Not only does he have the same actors, but the production team are back too, notably Adrian Lee, whose wonderfully atmospheric music lights up the text, whipping up bewitching atmospheres out of thin air and turning Shakespeare's Illyria into a place of dusty heat and magic.

There is, however, nothing particularly mysterious about the production's success, which is the result of captivating clarity. Everything has been freshly thought through. Stereotypical characterisations have been banned. As Maria, Sandy McDade ditches the usual bawdy Elizabethan-style Joan Sims: efficient and lightfooted in black shift and slippers with her hair scraped back, she's as quick and lean as a question mark. Far from the traditional dandy, Andy Williams's Aguecheek is a broad, battled northern bloke capering about in a red kilt.
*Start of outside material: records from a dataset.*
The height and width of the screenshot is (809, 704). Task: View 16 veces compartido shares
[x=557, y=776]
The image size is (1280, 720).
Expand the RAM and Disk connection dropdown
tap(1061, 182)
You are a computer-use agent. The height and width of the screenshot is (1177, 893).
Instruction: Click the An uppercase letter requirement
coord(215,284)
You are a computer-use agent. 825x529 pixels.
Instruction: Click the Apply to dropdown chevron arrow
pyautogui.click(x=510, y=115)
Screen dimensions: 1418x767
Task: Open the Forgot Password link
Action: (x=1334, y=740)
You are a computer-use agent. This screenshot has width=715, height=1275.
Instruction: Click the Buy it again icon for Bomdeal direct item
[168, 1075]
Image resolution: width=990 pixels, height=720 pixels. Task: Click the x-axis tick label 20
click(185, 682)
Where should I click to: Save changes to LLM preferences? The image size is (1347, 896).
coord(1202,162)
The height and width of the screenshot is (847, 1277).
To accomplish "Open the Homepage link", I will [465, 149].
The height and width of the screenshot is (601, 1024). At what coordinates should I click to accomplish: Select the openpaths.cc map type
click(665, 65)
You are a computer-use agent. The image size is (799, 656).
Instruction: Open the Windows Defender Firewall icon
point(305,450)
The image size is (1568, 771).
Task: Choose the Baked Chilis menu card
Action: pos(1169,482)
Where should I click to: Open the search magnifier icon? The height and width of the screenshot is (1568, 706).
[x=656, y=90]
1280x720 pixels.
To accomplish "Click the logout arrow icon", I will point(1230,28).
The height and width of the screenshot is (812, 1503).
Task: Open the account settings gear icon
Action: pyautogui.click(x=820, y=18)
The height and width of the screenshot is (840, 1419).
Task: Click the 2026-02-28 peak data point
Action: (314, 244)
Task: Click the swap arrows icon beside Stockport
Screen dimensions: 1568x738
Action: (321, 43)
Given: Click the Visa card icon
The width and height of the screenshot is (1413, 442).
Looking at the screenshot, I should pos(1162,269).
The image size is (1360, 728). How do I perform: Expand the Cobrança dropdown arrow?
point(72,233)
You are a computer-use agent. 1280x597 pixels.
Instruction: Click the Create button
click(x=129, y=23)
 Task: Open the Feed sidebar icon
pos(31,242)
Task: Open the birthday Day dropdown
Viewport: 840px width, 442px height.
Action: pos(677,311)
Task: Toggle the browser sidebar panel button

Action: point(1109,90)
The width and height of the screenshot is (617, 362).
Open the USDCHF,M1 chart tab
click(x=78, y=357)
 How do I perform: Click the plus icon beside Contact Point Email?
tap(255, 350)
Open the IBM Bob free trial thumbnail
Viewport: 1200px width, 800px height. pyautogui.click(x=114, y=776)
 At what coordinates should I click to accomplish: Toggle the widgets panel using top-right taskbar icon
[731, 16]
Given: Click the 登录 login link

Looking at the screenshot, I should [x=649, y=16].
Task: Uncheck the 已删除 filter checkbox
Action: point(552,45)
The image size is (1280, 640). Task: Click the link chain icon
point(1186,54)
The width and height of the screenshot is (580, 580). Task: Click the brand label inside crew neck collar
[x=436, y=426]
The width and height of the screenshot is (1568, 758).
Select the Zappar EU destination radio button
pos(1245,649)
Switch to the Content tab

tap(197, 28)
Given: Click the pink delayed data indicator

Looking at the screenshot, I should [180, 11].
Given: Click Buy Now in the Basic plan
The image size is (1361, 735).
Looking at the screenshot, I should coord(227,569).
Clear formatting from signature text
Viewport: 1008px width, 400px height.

Even more importantly, Supple encourages his actors to play everything to and through the audience which means we become party to the emotional depths.

On the night I saw it, even the rowdy adolescent schoolboys in the audience kept falling silent. Here, the word "ensemble" has true meaning and the stage relationships have real strength. When Sebastian finally lays eyes on his beloved sister he is initially terrified. You share his terror as the eerie music adds to his belief that she must be a ghost. We watch them staring at each other through a long silence as every emotion of bewilderment, loss and reconciliation is movingly played out before us.

The text is obsessed with jokes about sex and sexuality but Supple's cast never descend to demonstrating this with pelvic thrusts and there's none of the nudge-nudge school of cross-dressing. In a black turban and the glowing dress of a princeling, Thusitha Jayasundera's compelling Viola is rendered truly boyish. Yet, ironically, the one element missing is sex. We never truly feel Orsino's struggle with his infatuation, nor his about-face when the object of his affection is revealed to be a girl. Similarly, dressing Olivia in mourning makes textual sense and ups her status, but it prevents Sarah C Cameron from physically expressing her passion.

Robert Bowman's hilariously constipated Malvolio knows no such constraints. He has all the smug unctuousness of a particularly odious hotel manager, which makes his fall from grace all the funnier. When he discovers Olivia's supposed love, his deferential physicality explodes because he simply cannot contain his joy. His outburst of ecstasy is the evening's comic highpoint.

From love and loss to malice and revenge, there's so much pain in Twelfth Night that it's a miracle that it cuts the mustard as a comedy. But as this marvellous interpretation reveals, it is precisely that pain which underpins the play's comic spirit.